With the lack of other events and celebrations this year, having a prom was extremely significant to the student body.

“I think it’s such a milestone in American high schools throughout the nation. Other countries don’t have a prom; they just know about it from Hollywood and movies, and it’s just such an important part,” said Peek.

With the theme of Around the World, Twin Valley expanded the American tradition of prom to include a variety of cultures.

Upon entry, students traded in their boarding pass tickets for a passport detailing the events of the night and their choices of food. Different types of cuisine from all over the world were available at food trucks set up around the school, including Mexican, Italian, Caribbean, Californian, Asian, and a French café.

The TVHS Prom featured a variety of activities including professional karaoke, table tennis, giant Jenga, Spikeball, corn hole, and a photo booth.

The parents of students and other members of the community got involved as well. People donated the games; a parent that works as a professional artist painted a mural; Kim Barndt’s culinary class baked pastries; and Twin Valley Coffee gave every student a coupon for a free drink.

The freedom and variety of choices defined this prom.

Many students appreciated the opportunity to participate in different activities.

“You didn’t have to have a sit-down dinner and then dance. You could do different things,” said senior Anna Posh, who has never been to a traditional prom but believes that she would still prefer this new, laid back event.

“I went to the prom in 10th grade and it was way more formal. I just thought this [prom] was more fun and there was more to do,” said senior Emily Lerch, who is a fan of casual things, so this prom was exactly her style. Her favorite part was playing games on the turf, specifically Spikeball.

Many students enjoyed the prom not for its resemblance to a traditional prom but for its differences.
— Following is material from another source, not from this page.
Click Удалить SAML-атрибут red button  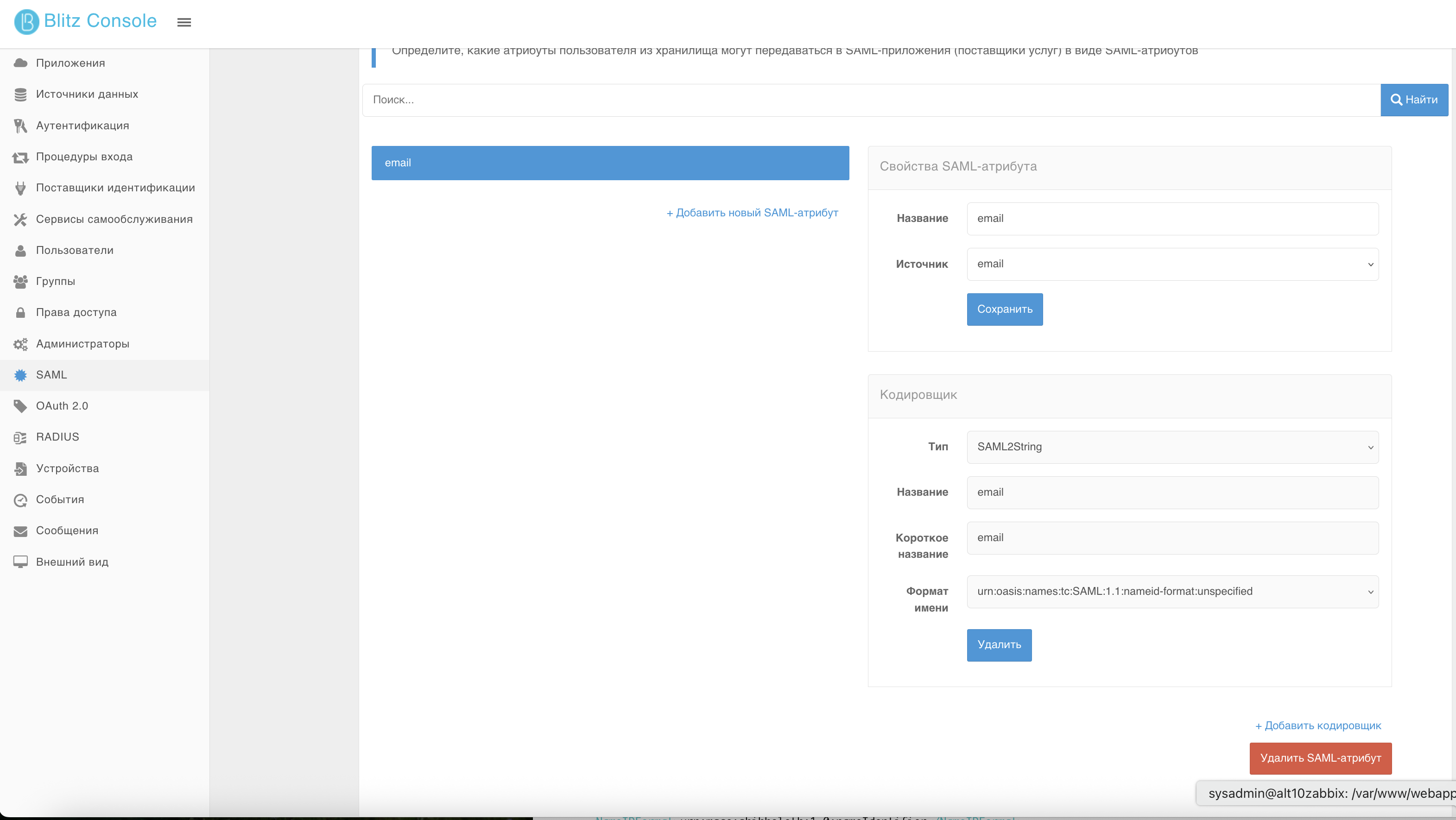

This new, innovative, and creative event may set a precedent for future events.

However, with all of the risks of COVID-19, students almost missed out on this experience.

“[Prom] is a really, really important, quintessential part of the American high school experience, and it kind of marks the end of your high school career,” said Peek.
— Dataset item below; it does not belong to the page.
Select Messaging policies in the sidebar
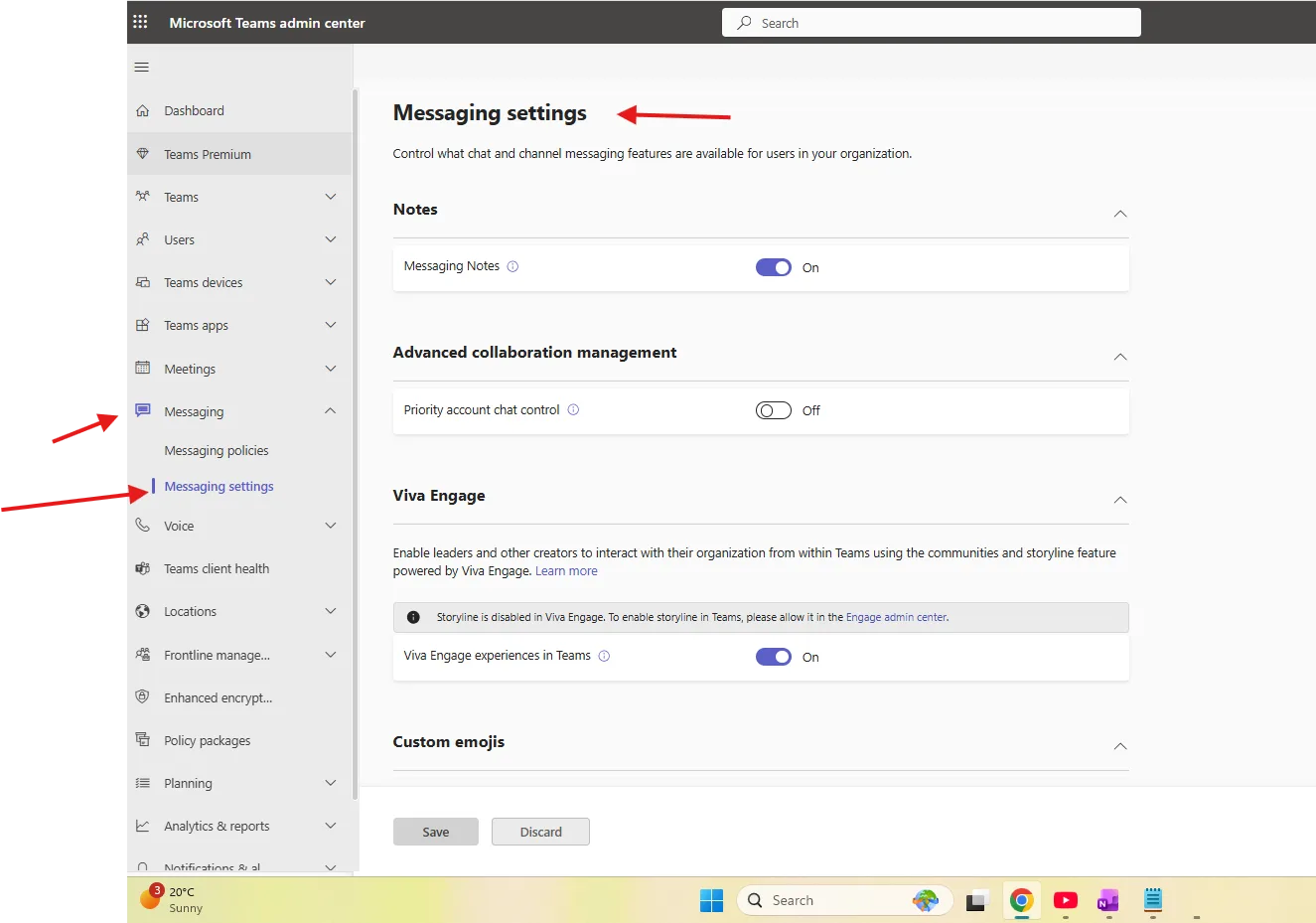 coord(216,450)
After missing out on so much this year, Twin Valley’s upperclassmen were finally able to enjoy a safe celebration. As the end of the year approaches, with graduation on the horizon, students were able to make lasting memories that they will carry with them for years to come.

For the Class of 2021, the thought of leaving high school is exciting but also very frightening. However, this last hurrah is a reminder that Twin Valley is much more than a school; it is a community and a family that students can depend on.